* BEGIN WORKING DATA *

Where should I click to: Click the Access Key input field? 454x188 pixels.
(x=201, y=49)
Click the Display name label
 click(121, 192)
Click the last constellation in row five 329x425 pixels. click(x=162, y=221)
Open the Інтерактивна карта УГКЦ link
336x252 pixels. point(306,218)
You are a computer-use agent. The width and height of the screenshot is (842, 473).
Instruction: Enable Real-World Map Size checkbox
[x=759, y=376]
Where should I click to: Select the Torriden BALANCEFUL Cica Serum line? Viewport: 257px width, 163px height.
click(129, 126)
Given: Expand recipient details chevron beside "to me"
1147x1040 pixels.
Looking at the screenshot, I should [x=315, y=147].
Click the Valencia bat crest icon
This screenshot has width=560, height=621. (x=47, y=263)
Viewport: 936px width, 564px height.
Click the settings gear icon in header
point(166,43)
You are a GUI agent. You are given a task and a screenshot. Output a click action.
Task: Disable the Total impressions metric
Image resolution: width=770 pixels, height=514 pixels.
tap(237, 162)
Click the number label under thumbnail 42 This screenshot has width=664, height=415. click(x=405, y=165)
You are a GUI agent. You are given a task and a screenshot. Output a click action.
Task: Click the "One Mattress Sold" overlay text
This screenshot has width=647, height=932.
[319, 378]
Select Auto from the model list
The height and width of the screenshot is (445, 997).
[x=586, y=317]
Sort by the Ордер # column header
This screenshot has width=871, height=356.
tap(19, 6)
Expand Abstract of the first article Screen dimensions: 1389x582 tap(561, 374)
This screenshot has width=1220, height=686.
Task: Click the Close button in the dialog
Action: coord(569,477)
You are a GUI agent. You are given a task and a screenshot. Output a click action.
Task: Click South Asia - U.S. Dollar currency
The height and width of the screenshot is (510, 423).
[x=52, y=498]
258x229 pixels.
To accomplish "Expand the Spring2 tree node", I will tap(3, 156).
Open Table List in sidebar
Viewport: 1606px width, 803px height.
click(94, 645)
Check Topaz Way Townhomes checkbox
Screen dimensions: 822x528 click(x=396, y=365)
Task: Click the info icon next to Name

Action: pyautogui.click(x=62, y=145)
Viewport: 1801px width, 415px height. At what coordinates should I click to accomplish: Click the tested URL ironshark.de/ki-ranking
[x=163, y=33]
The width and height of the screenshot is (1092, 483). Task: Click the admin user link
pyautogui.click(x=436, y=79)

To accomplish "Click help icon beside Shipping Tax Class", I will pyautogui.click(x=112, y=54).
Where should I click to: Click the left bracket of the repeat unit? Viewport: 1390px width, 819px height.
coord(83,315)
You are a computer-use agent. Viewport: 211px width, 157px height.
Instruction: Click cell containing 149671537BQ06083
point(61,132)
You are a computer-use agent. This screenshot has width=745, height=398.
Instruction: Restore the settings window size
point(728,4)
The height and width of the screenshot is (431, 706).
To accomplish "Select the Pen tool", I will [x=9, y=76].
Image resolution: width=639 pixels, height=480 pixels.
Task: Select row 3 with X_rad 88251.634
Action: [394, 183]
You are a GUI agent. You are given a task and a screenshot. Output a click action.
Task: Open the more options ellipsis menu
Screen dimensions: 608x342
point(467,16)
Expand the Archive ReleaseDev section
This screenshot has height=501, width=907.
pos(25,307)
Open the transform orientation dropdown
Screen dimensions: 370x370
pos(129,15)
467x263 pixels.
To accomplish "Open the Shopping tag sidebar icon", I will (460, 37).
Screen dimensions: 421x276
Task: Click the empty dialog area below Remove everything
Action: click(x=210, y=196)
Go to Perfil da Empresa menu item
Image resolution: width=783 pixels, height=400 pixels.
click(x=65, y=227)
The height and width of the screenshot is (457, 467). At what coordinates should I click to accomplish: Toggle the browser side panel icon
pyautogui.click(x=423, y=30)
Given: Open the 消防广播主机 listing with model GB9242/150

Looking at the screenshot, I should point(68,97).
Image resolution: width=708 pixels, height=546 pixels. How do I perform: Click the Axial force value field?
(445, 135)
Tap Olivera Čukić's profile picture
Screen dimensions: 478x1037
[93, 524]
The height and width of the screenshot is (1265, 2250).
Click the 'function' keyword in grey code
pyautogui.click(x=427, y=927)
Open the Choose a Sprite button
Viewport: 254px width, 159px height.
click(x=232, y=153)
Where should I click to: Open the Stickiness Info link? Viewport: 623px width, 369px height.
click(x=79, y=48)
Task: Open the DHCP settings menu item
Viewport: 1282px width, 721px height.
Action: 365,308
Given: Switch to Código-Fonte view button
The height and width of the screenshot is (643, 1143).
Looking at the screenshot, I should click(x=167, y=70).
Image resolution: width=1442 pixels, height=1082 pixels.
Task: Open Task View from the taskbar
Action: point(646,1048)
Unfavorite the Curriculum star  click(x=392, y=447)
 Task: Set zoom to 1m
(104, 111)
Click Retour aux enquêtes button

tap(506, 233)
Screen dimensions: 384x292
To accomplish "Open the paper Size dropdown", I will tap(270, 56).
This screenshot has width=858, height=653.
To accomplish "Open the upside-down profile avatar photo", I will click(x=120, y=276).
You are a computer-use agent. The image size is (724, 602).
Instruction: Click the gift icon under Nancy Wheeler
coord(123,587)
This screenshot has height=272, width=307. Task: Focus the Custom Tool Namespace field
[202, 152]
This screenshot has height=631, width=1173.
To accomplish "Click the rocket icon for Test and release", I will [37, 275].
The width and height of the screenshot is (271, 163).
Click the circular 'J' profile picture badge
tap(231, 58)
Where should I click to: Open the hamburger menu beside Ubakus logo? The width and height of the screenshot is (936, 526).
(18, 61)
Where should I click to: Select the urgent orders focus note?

* END WORKING DATA *

Copy out every one of the records above, word for word, keeping the original line breaks.

Where should I click to: Click the Access Key input field? 454x188 pixels.
(x=201, y=49)
Click the Display name label
 click(121, 192)
Click the last constellation in row five 329x425 pixels. click(x=162, y=221)
Open the Інтерактивна карта УГКЦ link
336x252 pixels. point(306,218)
You are a computer-use agent. The width and height of the screenshot is (842, 473).
Instruction: Enable Real-World Map Size checkbox
[x=759, y=376]
Where should I click to: Select the Torriden BALANCEFUL Cica Serum line? Viewport: 257px width, 163px height.
click(129, 126)
Given: Expand recipient details chevron beside "to me"
1147x1040 pixels.
Looking at the screenshot, I should [x=315, y=147].
Click the Valencia bat crest icon
This screenshot has width=560, height=621. (x=47, y=263)
Viewport: 936px width, 564px height.
Click the settings gear icon in header
point(166,43)
You are a GUI agent. You are given a task and a screenshot. Output a click action.
Task: Disable the Total impressions metric
Image resolution: width=770 pixels, height=514 pixels.
tap(237, 162)
Click the number label under thumbnail 42 This screenshot has width=664, height=415. click(x=405, y=165)
You are a GUI agent. You are given a task and a screenshot. Output a click action.
Task: Click the "One Mattress Sold" overlay text
This screenshot has width=647, height=932.
[319, 378]
Select Auto from the model list
The height and width of the screenshot is (445, 997).
[x=586, y=317]
Sort by the Ордер # column header
This screenshot has width=871, height=356.
tap(19, 6)
Expand Abstract of the first article Screen dimensions: 1389x582 tap(561, 374)
This screenshot has width=1220, height=686.
Task: Click the Close button in the dialog
Action: coord(569,477)
You are a GUI agent. You are given a task and a screenshot. Output a click action.
Task: Click South Asia - U.S. Dollar currency
The height and width of the screenshot is (510, 423).
[x=52, y=498]
258x229 pixels.
To accomplish "Expand the Spring2 tree node", I will tap(3, 156).
Open Table List in sidebar
Viewport: 1606px width, 803px height.
click(94, 645)
Check Topaz Way Townhomes checkbox
Screen dimensions: 822x528 click(x=396, y=365)
Task: Click the info icon next to Name

Action: pyautogui.click(x=62, y=145)
Viewport: 1801px width, 415px height. At what coordinates should I click to accomplish: Click the tested URL ironshark.de/ki-ranking
[x=163, y=33]
The width and height of the screenshot is (1092, 483). Task: Click the admin user link
pyautogui.click(x=436, y=79)

To accomplish "Click help icon beside Shipping Tax Class", I will pyautogui.click(x=112, y=54).
Where should I click to: Click the left bracket of the repeat unit? Viewport: 1390px width, 819px height.
coord(83,315)
You are a computer-use agent. Viewport: 211px width, 157px height.
Instruction: Click cell containing 149671537BQ06083
point(61,132)
You are a computer-use agent. This screenshot has width=745, height=398.
Instruction: Restore the settings window size
point(728,4)
The height and width of the screenshot is (431, 706).
To accomplish "Select the Pen tool", I will [x=9, y=76].
Image resolution: width=639 pixels, height=480 pixels.
Task: Select row 3 with X_rad 88251.634
Action: [394, 183]
You are a GUI agent. You are given a task and a screenshot. Output a click action.
Task: Open the more options ellipsis menu
Screen dimensions: 608x342
point(467,16)
Expand the Archive ReleaseDev section
This screenshot has height=501, width=907.
pos(25,307)
Open the transform orientation dropdown
Screen dimensions: 370x370
pos(129,15)
467x263 pixels.
To accomplish "Open the Shopping tag sidebar icon", I will (460, 37).
Screen dimensions: 421x276
Task: Click the empty dialog area below Remove everything
Action: click(x=210, y=196)
Go to Perfil da Empresa menu item
Image resolution: width=783 pixels, height=400 pixels.
click(x=65, y=227)
The height and width of the screenshot is (457, 467). At what coordinates should I click to accomplish: Toggle the browser side panel icon
pyautogui.click(x=423, y=30)
Given: Open the 消防广播主机 listing with model GB9242/150

Looking at the screenshot, I should point(68,97).
Image resolution: width=708 pixels, height=546 pixels. How do I perform: Click the Axial force value field?
(445, 135)
Tap Olivera Čukić's profile picture
Screen dimensions: 478x1037
[93, 524]
The height and width of the screenshot is (1265, 2250).
Click the 'function' keyword in grey code
pyautogui.click(x=427, y=927)
Open the Choose a Sprite button
Viewport: 254px width, 159px height.
click(x=232, y=153)
Where should I click to: Open the Stickiness Info link? Viewport: 623px width, 369px height.
click(x=79, y=48)
Task: Open the DHCP settings menu item
Viewport: 1282px width, 721px height.
Action: 365,308
Given: Switch to Código-Fonte view button
The height and width of the screenshot is (643, 1143).
Looking at the screenshot, I should click(x=167, y=70).
Image resolution: width=1442 pixels, height=1082 pixels.
Task: Open Task View from the taskbar
Action: point(646,1048)
Unfavorite the Curriculum star  click(x=392, y=447)
 Task: Set zoom to 1m
(104, 111)
Click Retour aux enquêtes button

tap(506, 233)
Screen dimensions: 384x292
To accomplish "Open the paper Size dropdown", I will tap(270, 56).
This screenshot has width=858, height=653.
To accomplish "Open the upside-down profile avatar photo", I will click(x=120, y=276).
You are a computer-use agent. The image size is (724, 602).
Instruction: Click the gift icon under Nancy Wheeler
coord(123,587)
This screenshot has height=272, width=307. Task: Focus the Custom Tool Namespace field
[202, 152]
This screenshot has height=631, width=1173.
To accomplish "Click the rocket icon for Test and release", I will [37, 275].
The width and height of the screenshot is (271, 163).
Click the circular 'J' profile picture badge
tap(231, 58)
Where should I click to: Open the hamburger menu beside Ubakus logo? The width and height of the screenshot is (936, 526).
(18, 61)
Where should I click to: Select the urgent orders focus note?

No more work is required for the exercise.